_The task:_ In the listing below, find the line containing "Screen dimensions: 1270x952". Write out that line and every line after it to the end, exactly and only those.

• • • •

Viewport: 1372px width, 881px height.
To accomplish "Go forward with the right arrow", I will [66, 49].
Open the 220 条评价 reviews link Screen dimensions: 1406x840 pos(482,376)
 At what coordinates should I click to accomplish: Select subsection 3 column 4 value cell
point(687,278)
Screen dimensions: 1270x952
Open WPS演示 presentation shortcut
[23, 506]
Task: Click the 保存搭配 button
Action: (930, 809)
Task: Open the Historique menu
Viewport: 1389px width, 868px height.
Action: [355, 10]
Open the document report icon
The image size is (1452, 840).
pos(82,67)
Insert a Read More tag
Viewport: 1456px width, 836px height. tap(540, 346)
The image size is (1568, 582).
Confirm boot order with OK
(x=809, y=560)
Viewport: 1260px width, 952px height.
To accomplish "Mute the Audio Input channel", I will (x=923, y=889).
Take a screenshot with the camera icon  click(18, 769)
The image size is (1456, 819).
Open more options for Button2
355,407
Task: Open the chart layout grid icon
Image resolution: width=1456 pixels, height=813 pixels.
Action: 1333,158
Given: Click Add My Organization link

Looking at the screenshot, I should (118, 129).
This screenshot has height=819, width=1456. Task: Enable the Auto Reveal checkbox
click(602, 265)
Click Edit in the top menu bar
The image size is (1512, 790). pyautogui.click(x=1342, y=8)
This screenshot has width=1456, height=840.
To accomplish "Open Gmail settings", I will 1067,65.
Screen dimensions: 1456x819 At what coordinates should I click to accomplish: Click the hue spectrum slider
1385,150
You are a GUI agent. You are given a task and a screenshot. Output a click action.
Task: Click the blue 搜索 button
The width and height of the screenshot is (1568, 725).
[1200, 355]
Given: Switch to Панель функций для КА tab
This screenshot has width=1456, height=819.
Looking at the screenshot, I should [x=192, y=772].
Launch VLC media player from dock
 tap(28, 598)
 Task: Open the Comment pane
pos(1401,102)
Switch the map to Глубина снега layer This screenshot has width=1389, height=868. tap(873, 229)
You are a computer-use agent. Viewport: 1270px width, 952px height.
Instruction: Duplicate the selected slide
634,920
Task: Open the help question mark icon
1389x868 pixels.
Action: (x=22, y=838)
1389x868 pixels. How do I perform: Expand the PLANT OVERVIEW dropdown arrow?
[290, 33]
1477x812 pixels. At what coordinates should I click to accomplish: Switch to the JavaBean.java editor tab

• • • •

_Solution to this problem:_
Screen dimensions: 1270x952
Open WPS演示 presentation shortcut
[23, 506]
Task: Click the 保存搭配 button
Action: (930, 809)
Task: Open the Historique menu
Viewport: 1389px width, 868px height.
Action: [355, 10]
Open the document report icon
The image size is (1452, 840).
pos(82,67)
Insert a Read More tag
Viewport: 1456px width, 836px height. tap(540, 346)
The image size is (1568, 582).
Confirm boot order with OK
(x=809, y=560)
Viewport: 1260px width, 952px height.
To accomplish "Mute the Audio Input channel", I will (x=923, y=889).
Take a screenshot with the camera icon  click(18, 769)
The image size is (1456, 819).
Open more options for Button2
355,407
Task: Open the chart layout grid icon
Image resolution: width=1456 pixels, height=813 pixels.
Action: 1333,158
Given: Click Add My Organization link

Looking at the screenshot, I should (118, 129).
This screenshot has height=819, width=1456. Task: Enable the Auto Reveal checkbox
click(602, 265)
Click Edit in the top menu bar
The image size is (1512, 790). pyautogui.click(x=1342, y=8)
This screenshot has width=1456, height=840.
To accomplish "Open Gmail settings", I will 1067,65.
Screen dimensions: 1456x819 At what coordinates should I click to accomplish: Click the hue spectrum slider
1385,150
You are a GUI agent. You are given a task and a screenshot. Output a click action.
Task: Click the blue 搜索 button
The width and height of the screenshot is (1568, 725).
[1200, 355]
Given: Switch to Панель функций для КА tab
This screenshot has width=1456, height=819.
Looking at the screenshot, I should [x=192, y=772].
Launch VLC media player from dock
 tap(28, 598)
 Task: Open the Comment pane
pos(1401,102)
Switch the map to Глубина снега layer This screenshot has width=1389, height=868. tap(873, 229)
You are a computer-use agent. Viewport: 1270px width, 952px height.
Instruction: Duplicate the selected slide
634,920
Task: Open the help question mark icon
1389x868 pixels.
Action: (x=22, y=838)
1389x868 pixels. How do I perform: Expand the PLANT OVERVIEW dropdown arrow?
[290, 33]
1477x812 pixels. At what coordinates should I click to accomplish: Switch to the JavaBean.java editor tab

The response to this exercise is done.